Hence, there occurs one zero at $s {=} 0$ and one pole at $s {=} \tfrac{\text{-}1}{R_1C}$ (corresponding to a corner frequency of $f_1 {=} \tfrac{1}{2\pi R_1C}$) and another pole at $s {=} \tfrac{\text{-}1}{RC_1}$ (corresponding to a corner frequency of $f_2 {=} \tfrac{1}{2\pi RC_1}$).

====Frequency response====
This practical differentiator's frequency response is a band-pass filter with a +20 dB per decade slope over frequency band for differentiation. A straight-line approximation of its Bode plot when normalized with $R_1 C {=} 10^{1}$ and $R C_1 {=} 10^{\text{-}1}$ is:

For the above plot:
- Below $\omega_1$, the circuit attenuates, and well below $\omega_1$ acts like a differentiator.
- Between $\omega_1$ and $\omega_2$, the circuit acts as a voltage follower or buffer.
- Above $\omega_2$, the circuit attenuates, and well above $\omega_2$ acts like an integrator.

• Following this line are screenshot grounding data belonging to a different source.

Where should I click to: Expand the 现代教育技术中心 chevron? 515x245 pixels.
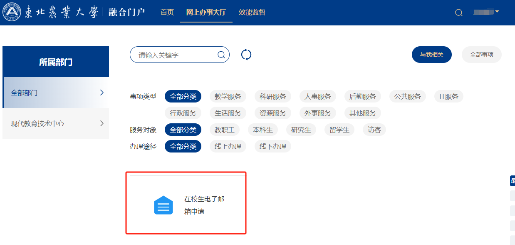[x=102, y=123]
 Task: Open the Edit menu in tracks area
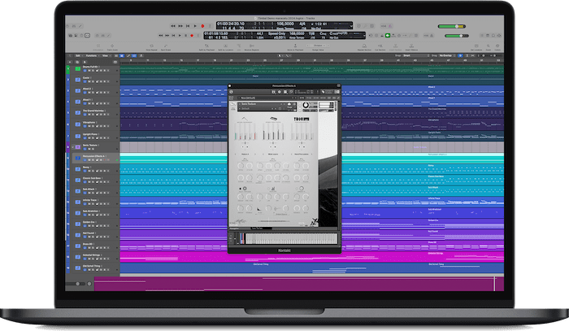(x=77, y=56)
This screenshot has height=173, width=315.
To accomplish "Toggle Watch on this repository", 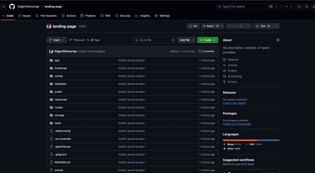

Setting $RC_1 {=} R_1C {=} RC$ will produce one zero at $s {=} 0$ and two poles at $s {=} \tfrac{\text{-}1}{RC}$ (corresponding to one corner frequency of $\omega_1 {=} \tfrac{1}{RC}$), resulting in the following frequency response (normalized using $RC {=} 1$):

For the above plot:
- Well below $\omega_1$, the circuit acts like a differentiator;
- Well above $\omega_1$, the circuit acts like an integrator.

===Applications===
The differentiator circuit is essentially a high-pass filter. It can generate a square wave from a triangle wave input and produce alternating-direction voltage spikes when a square wave is applied. In ideal cases, a differentiator reverses the effects of an integrator on a waveform, and conversely. Hence, they are most commonly used in wave-shaping circuits to detect high-frequency components in an input signal. Differentiators are an important part of electronic analogue computers and analogue PID controllers. They are also used in frequency modulators as rate-of-change detectors.

A passive differentiator circuit is one of the basic electronic circuits, being widely used in circuit analysis based on the equivalent circuit method.